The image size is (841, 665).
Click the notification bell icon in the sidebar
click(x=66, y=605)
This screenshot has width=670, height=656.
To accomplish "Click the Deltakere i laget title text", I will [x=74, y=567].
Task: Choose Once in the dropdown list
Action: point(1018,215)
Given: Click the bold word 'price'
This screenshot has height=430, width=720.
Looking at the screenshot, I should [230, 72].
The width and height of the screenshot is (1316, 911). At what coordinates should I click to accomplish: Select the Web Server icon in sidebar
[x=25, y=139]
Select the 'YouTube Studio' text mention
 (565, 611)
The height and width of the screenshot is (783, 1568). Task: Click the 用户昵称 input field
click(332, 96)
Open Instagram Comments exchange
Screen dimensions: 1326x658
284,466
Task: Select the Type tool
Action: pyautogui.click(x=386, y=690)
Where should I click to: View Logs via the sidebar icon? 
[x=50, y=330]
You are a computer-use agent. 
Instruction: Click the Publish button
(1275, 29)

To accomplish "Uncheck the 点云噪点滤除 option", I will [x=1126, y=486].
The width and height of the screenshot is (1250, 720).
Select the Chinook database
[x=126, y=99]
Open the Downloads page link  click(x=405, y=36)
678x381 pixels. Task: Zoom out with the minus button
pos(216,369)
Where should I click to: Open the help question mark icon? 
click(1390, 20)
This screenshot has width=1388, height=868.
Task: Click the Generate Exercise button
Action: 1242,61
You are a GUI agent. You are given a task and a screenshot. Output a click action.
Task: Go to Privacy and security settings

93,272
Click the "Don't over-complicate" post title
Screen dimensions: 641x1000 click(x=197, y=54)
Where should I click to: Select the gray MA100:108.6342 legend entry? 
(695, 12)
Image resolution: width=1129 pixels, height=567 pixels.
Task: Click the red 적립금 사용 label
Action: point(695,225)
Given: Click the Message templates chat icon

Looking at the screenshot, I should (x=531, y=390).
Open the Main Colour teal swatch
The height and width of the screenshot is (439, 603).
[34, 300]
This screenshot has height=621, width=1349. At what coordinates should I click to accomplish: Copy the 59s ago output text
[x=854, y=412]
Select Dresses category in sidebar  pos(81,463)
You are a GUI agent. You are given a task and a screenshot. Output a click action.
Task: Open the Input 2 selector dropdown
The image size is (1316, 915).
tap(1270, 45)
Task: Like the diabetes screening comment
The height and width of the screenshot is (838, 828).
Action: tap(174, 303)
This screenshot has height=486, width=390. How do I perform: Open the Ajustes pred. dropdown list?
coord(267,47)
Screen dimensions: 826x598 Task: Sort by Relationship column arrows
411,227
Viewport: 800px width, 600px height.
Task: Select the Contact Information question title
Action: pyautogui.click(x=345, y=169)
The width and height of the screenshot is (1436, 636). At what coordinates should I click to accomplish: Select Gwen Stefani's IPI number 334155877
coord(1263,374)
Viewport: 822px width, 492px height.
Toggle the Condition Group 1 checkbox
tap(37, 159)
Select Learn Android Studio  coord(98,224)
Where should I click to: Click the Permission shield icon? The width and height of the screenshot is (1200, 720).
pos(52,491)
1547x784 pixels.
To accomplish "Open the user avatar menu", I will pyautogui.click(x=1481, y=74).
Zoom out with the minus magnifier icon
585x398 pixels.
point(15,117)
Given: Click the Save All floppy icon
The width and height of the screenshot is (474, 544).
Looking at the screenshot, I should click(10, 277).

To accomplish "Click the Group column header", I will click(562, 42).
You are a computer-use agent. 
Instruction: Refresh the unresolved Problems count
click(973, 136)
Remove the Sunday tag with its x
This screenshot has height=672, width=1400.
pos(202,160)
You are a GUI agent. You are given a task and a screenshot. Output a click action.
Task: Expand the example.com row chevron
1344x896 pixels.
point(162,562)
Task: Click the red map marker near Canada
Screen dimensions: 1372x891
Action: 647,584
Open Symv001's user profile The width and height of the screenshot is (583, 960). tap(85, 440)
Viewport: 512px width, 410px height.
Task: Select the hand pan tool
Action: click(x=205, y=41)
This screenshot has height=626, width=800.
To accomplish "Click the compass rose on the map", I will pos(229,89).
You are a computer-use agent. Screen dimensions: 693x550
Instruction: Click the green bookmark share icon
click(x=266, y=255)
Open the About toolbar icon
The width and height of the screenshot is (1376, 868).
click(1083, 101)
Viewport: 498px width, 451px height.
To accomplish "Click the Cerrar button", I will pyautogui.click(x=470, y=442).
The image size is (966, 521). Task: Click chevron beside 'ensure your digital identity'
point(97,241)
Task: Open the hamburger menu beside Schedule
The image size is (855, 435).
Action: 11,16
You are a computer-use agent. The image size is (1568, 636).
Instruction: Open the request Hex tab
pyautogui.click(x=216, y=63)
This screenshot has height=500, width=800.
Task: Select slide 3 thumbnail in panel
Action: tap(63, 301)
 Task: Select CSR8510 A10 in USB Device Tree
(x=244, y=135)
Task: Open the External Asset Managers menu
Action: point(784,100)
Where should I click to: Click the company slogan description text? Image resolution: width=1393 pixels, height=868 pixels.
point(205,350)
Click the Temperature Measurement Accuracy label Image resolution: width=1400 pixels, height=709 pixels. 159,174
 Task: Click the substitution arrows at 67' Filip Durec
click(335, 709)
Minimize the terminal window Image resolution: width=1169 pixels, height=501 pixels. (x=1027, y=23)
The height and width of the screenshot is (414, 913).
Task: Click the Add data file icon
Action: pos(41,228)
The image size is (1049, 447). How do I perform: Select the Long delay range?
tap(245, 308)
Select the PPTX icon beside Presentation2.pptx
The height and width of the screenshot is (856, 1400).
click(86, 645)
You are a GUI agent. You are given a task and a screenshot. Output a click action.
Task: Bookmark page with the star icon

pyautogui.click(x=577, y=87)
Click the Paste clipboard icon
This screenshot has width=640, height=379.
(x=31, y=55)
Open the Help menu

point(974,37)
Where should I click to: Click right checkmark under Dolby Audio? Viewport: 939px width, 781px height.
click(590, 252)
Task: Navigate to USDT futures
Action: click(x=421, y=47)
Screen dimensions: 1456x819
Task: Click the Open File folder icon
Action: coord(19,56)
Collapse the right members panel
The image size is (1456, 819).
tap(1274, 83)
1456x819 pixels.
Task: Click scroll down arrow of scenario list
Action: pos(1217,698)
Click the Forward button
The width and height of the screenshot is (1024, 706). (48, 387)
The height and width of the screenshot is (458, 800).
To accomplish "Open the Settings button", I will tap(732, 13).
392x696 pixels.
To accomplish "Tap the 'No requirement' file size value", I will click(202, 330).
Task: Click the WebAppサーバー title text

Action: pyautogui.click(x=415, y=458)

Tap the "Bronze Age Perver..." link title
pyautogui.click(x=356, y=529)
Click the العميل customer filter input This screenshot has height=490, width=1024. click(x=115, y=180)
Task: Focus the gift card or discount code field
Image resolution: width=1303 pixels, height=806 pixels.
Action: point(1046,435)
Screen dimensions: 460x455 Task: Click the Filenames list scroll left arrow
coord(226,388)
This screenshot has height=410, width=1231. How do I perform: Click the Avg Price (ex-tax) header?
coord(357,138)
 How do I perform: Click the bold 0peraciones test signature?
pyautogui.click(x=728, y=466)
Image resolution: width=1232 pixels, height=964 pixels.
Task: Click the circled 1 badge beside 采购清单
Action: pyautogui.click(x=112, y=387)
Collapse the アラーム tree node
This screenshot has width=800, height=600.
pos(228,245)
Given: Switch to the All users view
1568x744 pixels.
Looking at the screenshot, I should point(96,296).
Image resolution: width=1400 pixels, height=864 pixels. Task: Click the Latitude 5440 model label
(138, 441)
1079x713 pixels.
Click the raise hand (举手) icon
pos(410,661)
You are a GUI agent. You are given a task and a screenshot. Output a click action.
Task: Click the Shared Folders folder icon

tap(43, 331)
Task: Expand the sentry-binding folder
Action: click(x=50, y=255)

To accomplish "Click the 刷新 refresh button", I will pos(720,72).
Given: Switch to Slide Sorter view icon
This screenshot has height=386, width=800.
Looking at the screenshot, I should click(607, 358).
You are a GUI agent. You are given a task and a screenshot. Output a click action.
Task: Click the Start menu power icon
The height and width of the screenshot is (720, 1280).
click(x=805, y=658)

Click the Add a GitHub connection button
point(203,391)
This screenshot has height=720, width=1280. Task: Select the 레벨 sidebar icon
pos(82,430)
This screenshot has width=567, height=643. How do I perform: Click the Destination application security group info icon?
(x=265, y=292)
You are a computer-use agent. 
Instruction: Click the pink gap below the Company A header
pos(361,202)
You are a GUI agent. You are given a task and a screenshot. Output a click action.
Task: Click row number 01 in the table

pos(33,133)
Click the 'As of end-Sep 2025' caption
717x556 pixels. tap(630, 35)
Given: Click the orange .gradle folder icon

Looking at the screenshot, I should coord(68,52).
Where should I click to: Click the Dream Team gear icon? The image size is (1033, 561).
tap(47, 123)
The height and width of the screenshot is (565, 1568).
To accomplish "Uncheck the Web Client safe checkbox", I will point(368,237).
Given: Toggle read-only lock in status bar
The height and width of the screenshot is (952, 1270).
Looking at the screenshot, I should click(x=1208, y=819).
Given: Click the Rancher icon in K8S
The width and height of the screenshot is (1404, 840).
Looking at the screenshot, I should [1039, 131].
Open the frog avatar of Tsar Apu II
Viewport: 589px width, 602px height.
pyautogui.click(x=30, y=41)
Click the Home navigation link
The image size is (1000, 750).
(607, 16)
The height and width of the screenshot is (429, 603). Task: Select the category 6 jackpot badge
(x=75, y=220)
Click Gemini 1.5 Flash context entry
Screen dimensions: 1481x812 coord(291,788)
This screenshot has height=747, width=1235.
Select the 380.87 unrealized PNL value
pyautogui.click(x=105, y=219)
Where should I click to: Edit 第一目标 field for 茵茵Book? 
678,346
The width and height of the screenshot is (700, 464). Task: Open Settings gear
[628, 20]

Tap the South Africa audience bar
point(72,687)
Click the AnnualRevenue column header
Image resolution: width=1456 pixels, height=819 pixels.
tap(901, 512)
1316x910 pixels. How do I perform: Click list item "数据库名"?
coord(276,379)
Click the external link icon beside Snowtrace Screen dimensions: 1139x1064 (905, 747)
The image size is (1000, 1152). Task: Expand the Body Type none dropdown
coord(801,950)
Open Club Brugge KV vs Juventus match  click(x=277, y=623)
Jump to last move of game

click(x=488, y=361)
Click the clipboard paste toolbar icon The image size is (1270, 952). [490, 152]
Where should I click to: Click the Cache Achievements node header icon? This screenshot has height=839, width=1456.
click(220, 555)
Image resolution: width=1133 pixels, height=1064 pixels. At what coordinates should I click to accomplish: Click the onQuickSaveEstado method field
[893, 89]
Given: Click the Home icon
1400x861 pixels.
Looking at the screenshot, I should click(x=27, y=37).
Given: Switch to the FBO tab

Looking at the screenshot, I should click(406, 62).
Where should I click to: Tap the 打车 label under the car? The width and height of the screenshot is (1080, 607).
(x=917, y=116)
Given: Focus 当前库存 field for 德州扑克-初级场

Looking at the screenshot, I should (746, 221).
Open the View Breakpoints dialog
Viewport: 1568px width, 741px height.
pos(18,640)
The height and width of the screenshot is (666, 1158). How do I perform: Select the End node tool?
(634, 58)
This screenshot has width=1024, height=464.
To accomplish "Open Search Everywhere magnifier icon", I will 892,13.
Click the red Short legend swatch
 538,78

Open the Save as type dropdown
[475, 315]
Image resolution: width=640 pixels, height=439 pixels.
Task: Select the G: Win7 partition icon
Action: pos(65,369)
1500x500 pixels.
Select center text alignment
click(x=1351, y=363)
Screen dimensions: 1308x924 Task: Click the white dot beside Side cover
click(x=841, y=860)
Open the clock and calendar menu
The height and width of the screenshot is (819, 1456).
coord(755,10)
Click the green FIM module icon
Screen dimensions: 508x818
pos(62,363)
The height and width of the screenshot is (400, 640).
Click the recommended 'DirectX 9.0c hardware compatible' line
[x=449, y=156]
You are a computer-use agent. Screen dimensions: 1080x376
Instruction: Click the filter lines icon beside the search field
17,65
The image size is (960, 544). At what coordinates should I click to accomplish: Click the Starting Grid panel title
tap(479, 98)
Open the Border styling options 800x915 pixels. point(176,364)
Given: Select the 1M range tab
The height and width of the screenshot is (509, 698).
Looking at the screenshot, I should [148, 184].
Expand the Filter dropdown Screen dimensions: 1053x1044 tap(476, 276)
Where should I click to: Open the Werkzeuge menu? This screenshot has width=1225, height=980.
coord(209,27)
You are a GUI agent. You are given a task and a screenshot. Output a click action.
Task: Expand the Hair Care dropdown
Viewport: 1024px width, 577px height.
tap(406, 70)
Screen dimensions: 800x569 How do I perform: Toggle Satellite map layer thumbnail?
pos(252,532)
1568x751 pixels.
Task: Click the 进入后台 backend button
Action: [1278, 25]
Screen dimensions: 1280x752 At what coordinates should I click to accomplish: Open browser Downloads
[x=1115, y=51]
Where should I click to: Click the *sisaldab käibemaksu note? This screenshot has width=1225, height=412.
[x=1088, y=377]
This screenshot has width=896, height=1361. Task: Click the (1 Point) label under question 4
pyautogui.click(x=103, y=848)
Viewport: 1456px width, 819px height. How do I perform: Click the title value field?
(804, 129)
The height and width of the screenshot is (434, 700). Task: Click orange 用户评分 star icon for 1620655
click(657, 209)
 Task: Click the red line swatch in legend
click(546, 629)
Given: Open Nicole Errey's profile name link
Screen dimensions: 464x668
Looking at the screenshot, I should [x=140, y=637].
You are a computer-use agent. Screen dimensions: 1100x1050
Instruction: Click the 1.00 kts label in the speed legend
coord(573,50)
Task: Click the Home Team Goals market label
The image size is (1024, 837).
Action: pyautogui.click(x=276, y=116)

SHORT TASK: Render part of the listing as a JSON array of strings, one string per line and no blank lines. Begin at the line that contains "Open the Border" and stop after the line that contains "[x=1088, y=377]".

COMPLETE ANSWER:
[
  "Open the Border styling options 800x915 pixels. point(176,364)",
  "Given: Select the 1M range tab",
  "The height and width of the screenshot is (509, 698).",
  "Looking at the screenshot, I should [148, 184].",
  "Expand the Filter dropdown Screen dimensions: 1053x1044 tap(476, 276)",
  "Where should I click to: Open the Werkzeuge menu? This screenshot has width=1225, height=980.",
  "coord(209,27)",
  "You are a GUI agent. You are given a task and a screenshot. Output a click action.",
  "Task: Expand the Hair Care dropdown",
  "Viewport: 1024px width, 577px height.",
  "tap(406, 70)",
  "Screen dimensions: 800x569 How do I perform: Toggle Satellite map layer thumbnail?",
  "pos(252,532)",
  "1568x751 pixels.",
  "Task: Click the 进入后台 backend button",
  "Action: [1278, 25]",
  "Screen dimensions: 1280x752 At what coordinates should I click to accomplish: Open browser Downloads",
  "[x=1115, y=51]",
  "Where should I click to: Click the *sisaldab käibemaksu note? This screenshot has width=1225, height=412.",
  "[x=1088, y=377]"
]